Currently no requirements for traceability are defined.

## 5.5.2 Verification plan

Individual components are first verified in RTL simulation with dedicated testbenches and then combined in a system. A set of integration tests are performed to make sure that all components are correctly integrated.

## 5.5.3 Validation plan

The cloT demonstrator is validated in four main steps:

- The cellular communication is validated on the Versal VM180K board with the help of protocol tester HW to guarantee that the cellular protocol stack is correctly implemented.
- The performance requirements of the HPC cluster are validated.
- The throughput requirements between the communication and HPC cluster are validated using two FPGAs.
- The final validation is a successful connection to the cellular network, and a throughput measurement during uplink and downlink data transmissions to verify that the required throughput can be reached.

# **6 Conclusions**

The Consolidated Demonstrators Requirements and Specifications deliverable represents a collaborative effort among partners in the ISOLDE project, working across different WPs. This document combines the collective expertise and perspectives of all involved partners, providing a comprehensive set of requirements and specifications for the demonstrators of the project.

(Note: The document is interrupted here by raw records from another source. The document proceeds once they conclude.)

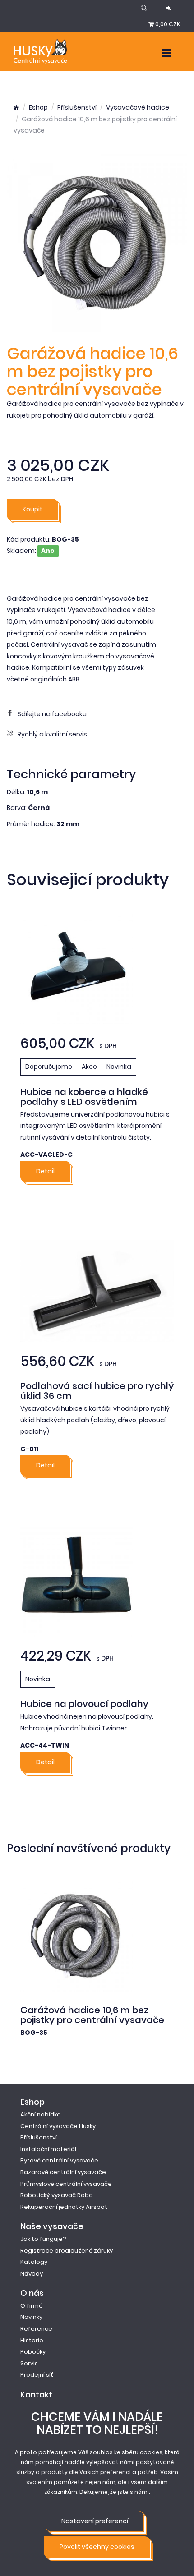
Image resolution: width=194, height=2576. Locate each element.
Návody (31, 2273)
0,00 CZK (167, 24)
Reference (36, 2328)
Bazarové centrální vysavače (63, 2172)
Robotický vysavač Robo (56, 2195)
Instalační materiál (48, 2149)
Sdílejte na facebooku (52, 713)
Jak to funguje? (43, 2239)
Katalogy (33, 2262)
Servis (29, 2363)
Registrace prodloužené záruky (66, 2250)
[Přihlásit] (168, 8)
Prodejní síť (36, 2374)
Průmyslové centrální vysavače (66, 2184)
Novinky (31, 2317)
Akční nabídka (40, 2114)
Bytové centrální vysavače (59, 2160)
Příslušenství (77, 107)
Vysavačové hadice (137, 107)
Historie (31, 2340)
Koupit (32, 509)
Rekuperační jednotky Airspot (63, 2207)
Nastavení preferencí (94, 2520)
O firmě (31, 2305)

In particular, the final requirements for the demonstrators in the four different application domains have been collected in this deliverable, as a refined and consolidated version of the ones previously presented within deliverable D1.1.

This document collects key information from demonstrators' characteristics to their verification, working as a relevant input for the subsequent phases of the ISOLDE project, in particular within WP5 activities, where it is foreseen the realization of the demonstrators. D1.3 also marks the conclusion of the activities of Task 1.1.